I do think we are at a new point where God is revealing something new. I believe that He wanted the Bible to point us to Him, not just be interpreted as His literal words, and certainly not His final words. He has more to say. 

I’m also at the point where I believe that what we think is “God”, is actually just humanity accessing the infinite wisdom within us all. From what I’ve studied about other religions, neurotheology, the science of spirituality, and other forms of mysticism, I see now that the Divine is something we all can access. There is evidence which shows that “God” is actually just a state of mind, a state where we transcend our normal sense of self, space, and time, and access infinite awareness. 

Maybe this is still God communicating with us. If that’s true, then we all have access to Him (and you don’t need to confess the name of Jesus to be saved).

If this infinite awareness is not God, then He is not as personal as we think. He may have designed us and our universe, but “God” could simply be a mental state that can be accessed without any special spiritual key. Christians call this infinite awareness God (because it feels infinite when we pray), but it could just be a purely psychological state.

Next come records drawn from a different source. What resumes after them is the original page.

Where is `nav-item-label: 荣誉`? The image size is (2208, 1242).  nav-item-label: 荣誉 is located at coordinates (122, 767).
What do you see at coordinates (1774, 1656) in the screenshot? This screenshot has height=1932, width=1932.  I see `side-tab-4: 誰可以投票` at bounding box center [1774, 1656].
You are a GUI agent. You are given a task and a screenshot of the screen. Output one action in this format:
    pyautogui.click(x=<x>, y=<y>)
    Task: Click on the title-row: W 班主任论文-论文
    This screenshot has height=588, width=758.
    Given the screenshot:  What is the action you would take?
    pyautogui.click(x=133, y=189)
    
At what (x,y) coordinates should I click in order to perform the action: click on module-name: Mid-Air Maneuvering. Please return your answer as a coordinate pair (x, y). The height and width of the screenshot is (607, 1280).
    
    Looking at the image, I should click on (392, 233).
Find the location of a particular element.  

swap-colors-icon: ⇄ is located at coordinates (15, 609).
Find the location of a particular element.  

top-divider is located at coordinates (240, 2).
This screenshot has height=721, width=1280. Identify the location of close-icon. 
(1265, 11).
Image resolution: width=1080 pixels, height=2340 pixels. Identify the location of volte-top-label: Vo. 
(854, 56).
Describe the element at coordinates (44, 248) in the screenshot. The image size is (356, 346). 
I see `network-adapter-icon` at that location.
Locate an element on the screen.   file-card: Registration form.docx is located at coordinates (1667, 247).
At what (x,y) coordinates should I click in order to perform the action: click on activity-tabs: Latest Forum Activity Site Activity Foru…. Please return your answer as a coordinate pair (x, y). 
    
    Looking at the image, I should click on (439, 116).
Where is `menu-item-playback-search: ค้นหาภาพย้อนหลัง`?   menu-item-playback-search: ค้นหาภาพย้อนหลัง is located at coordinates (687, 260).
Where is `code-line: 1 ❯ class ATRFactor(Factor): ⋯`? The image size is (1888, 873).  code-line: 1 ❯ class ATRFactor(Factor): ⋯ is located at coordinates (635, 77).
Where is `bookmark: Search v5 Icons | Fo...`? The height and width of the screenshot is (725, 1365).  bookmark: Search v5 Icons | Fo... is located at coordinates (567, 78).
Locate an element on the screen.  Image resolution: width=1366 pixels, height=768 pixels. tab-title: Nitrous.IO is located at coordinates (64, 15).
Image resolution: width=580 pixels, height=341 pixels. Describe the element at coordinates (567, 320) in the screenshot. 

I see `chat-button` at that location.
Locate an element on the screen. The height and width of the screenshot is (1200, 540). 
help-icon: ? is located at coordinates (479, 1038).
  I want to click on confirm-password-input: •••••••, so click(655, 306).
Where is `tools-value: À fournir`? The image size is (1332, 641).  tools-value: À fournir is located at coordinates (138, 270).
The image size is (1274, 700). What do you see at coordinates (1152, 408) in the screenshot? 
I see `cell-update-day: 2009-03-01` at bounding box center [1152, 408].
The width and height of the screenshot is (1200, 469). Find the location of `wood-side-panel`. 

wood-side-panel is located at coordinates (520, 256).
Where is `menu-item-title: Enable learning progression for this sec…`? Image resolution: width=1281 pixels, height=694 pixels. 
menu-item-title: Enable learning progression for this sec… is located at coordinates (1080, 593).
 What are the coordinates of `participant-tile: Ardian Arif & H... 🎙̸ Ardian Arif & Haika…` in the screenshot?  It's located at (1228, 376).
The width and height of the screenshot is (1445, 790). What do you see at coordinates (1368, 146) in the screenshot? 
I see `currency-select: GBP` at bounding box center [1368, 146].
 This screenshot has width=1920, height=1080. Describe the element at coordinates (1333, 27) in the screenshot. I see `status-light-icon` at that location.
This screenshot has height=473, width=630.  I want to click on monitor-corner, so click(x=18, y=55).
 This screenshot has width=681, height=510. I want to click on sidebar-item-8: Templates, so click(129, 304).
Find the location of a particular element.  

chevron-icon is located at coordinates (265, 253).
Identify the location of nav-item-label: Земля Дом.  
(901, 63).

Either way, I want this criticism of the New Testament’s reliability not just to be argumentative, negative, or controversial. I want it to be a stepping stone to something else – something better – as it was for me.

As I’ve studied this out, I have realized the weaknesses of Christianity. The foundation that Christians build their faith on is shaky (the Bible), but it doesn’t get questioned. Most Christians don’t know a thing about the New Testament. They don’t know that the gospels were written anonymously, or written 30-60 years after Jesus, or that half of them weren’t even eyewitness accounts. They skip the questions and evidence against the Bible’s reliability, and still have the confidence to tell others that Jesus is the only way to God and that they must confess Jesus as Lord, or they’re going to hell.

But as I have seen Christianity’s weaknesses, I’ve also seen its strengths. As I have reduced the complex components of the faith and removed what isn’t reliable or true, I still see the most important foundation of the Christian faith – direct relationship with the infinite wisdom within us (what we call “God”). 

“A little knowledge of God is worth more than a great deal of knowledge about him.”

J.I. Packer

Based on my research in interspirituality and the science of spirituality, I believe this mystical experience is something that all humans can access. 

And I think that’s a beautiful thing.

Research has shown that prayer and meditation can actually make us significantly more intelligent, adaptable, emotionally intelligent, resilient, focused, compassionate, and more. 

All religions and spiritual practices have this same mystical experience. And the world needs to experience that, now more than ever.